Dear Fellow anthropologists,

I am writing this letter after much hesitation, since I do not see myself as a spokesperson against the BDS movement, nor do I see myself as a representative of the Israeli State (although I am an Israeli citizen). Still, I decided to write this letter since I think that in such a complicated topic, those of you who go to vote at the AAA business meeting, Friday November 20th, should make an informed choice which takes into account what exactly the BDS movement calls for and all possible implications of endorsing BDS as a tactic of opposing Israeli policy. 

Essentially, what I am urging you to do is to consider whether endorsing BDS in its current form will actually contribute to its goals. I write this based on my personal experience as a political activist against the Israeli occupation. In Israel, I organized and spoke in numerous demonstrations against current Israeli policy, and co-founded activities directed specifically in addressing gendered aspects of living in a conflict zone. I should also mention that I am a strong supporter of boycotts against Israeli products made in the occupied territories. Based on this experience, I strongly believe that BDS in its current form will probably reach the opposite of its goals. Furthermore, as an anthropologist, I am deeply disturbed by the preference to exercise authority to limit academic freedom upon any other alternatives.

Concerning the possible results of endorsing an academic boycott, please consider the following: The Israeli academy is exactly the sector of Israeli society where pro-Palestinian and pro-peace activity is most flourishing. Boycotting Israeli academy can only bring to weakening its ability to voice an opposition to Israeli policy.  Those who are arguing against this by saying that the Israeli academy is complicit with Israeli army and enforcing the occupation, should keep in mind that the only direct link between Israeli academic institutions as a whole and the Israeli army is that they are both significantly funded by Israeli tax payers, which is a result of the fact that most of the academic institutions in Israel are public. Second, anyone who thinks that endorsing BDS will change Israeli policy does not understand how Israeli politics works. Currently, what this move is more likely to do is stir greater crowds to a more militant, right wing position (I rely on current polls on this subject, so this isn’t just my perspective).
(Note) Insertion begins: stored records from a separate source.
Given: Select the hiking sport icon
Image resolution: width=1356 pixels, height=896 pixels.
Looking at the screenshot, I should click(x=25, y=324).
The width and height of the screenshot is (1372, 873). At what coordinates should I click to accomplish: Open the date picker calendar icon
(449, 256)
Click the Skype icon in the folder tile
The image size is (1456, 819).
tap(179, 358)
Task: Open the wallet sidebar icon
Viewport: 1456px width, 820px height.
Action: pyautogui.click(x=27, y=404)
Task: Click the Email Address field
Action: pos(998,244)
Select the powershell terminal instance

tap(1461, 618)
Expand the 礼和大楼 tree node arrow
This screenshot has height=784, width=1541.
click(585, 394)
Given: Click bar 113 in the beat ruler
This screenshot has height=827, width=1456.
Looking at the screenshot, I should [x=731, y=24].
Concerning my second point, I urge you to consider whether choosing to silence voices of Israeli academics through endorsing an academic boycott is an appropriate pathway for a discipline that is troubled by questions concerning anthropologists’ authoritative practices. Furthermore, choosing to silence one group of academics as a main punitive action seems to be in contradiction with the discipline’s ethos of conducting a multifaceted, vibrant, professional discourse. There are multiple other measures to politically engage with the Israeli-Palestinian conflict without harming the core of our professional ethos; without disenfranchising a whole group from participation in the international professional scene. For those who argue in return that Palestinian scholars are in fact silenced in these days by the Israeli occupation I say- this is correct. But how does silencing another group of people solve this situation? Since when retaliation by the same token is the optimal means to fight that situation?

I therefore urge you to carefully consider your vote on BDS, and all of its possible implications. Also, if you care about the Israeli-Palestinian conflict and want to do something about it, please know that there are many other possibilities to be engaged and contribute to bringing an end to the Israeli occupation that do not involve such problematic measures.